PSSR, as everything Sony, is fully proprietary, poorly documented to the public and apparently has been relatively poorly received so far. I don't believe it has any particular need for ML hardware since the PS5 Pro's graphics are still based on RDNA 2, which does not have this capability. Unless there is a semicustom solution, but I don't believe this to be the case.
It's a ML-based upscaling as well, but it doesn't make use of any extra specific hardware. RDNA3.5 (which the PS5 Pro kinda uses) has some extra instructions meant to process some stuff relevant for matmul in lower precision, you can read more about it here:
Integrated graphics have been a key part of AMD’s strategy ever since they bought ATI.
chipsandcheese.com
With the extra hardware bump, it should be able to run an upscaling CNN without much issues and no need for extra hardware (apart from what's in the GPU itself).
Got you... But what I'm wondering is how can AMD/Sony (allegedly) do this in FSR4 without some "supercomputer" doing the work for them to upscale the image with minimal artifacts?
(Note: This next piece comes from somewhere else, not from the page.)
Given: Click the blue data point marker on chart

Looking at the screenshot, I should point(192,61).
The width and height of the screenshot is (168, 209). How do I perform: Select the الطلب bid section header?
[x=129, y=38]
Sony's PSSR did do something similar to what Nvidia has done with DLSS, by training a model with tons of compute during a long period of time, which can then be used by the actual consoles, they just did not announce it like Nvidia did now. And if Nvidia never gave up this detail away, you wouldn't be making this complaint.
FSR4, if truly based on ML, will also require lots of compute time beforehand in order to create a model that can perform this task in your local GPU.
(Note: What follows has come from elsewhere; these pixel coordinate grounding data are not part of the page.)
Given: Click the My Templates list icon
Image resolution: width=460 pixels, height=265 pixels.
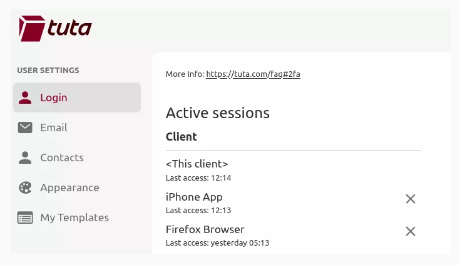Looking at the screenshot, I should [25, 218].
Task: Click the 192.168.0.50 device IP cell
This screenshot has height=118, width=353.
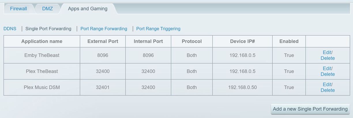Action: click(243, 87)
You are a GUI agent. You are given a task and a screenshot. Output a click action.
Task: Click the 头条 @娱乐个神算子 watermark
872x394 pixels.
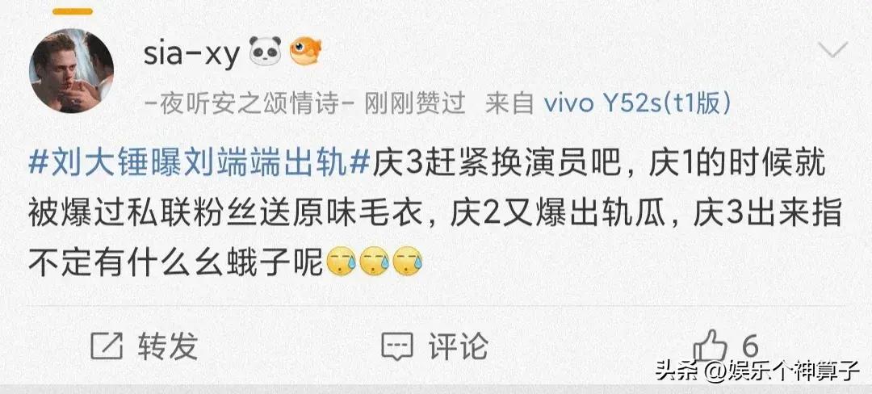point(757,371)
Let me try to give you a better example: do you know that feature in phone's gallery that are able to recognize people or places?
That's a machine learning model that's running in your phone and tagging those images behind the scenes.
That "model" (think of a "model" as a binary or dll that contains the "runtime" of the AI stuff) has been trained by google/samsung/apple in their servers for long hours with tons of examples saying "this picture is a dog", "this is a car", "this is a beach", "this person X is different from person Y", etc etc. This part is the "training" part, which is really compute intensive and takes really long time. As an example, the GPT model behind ChatGPT took around 5~6 months to train.
The outcome of this model is then shipped into your phone, where it's able to use what it has learnt and apply it to your cat pictures, and say that it is a cat. This part is called the "inference" part, and is often really fast. Think how DLSS, even in its first version, was able to upscale a frame from a smaller res into a higher one with really fast FPS (so for each frame, it upscaled it in less than 10ms!). In a similar manner, think how your phone is able to tag a pic as a "dog" really quick, or how ChatGPT is able to give you answers reasonably fast, even though the training part for all of those tasks took weeks, months, or even years.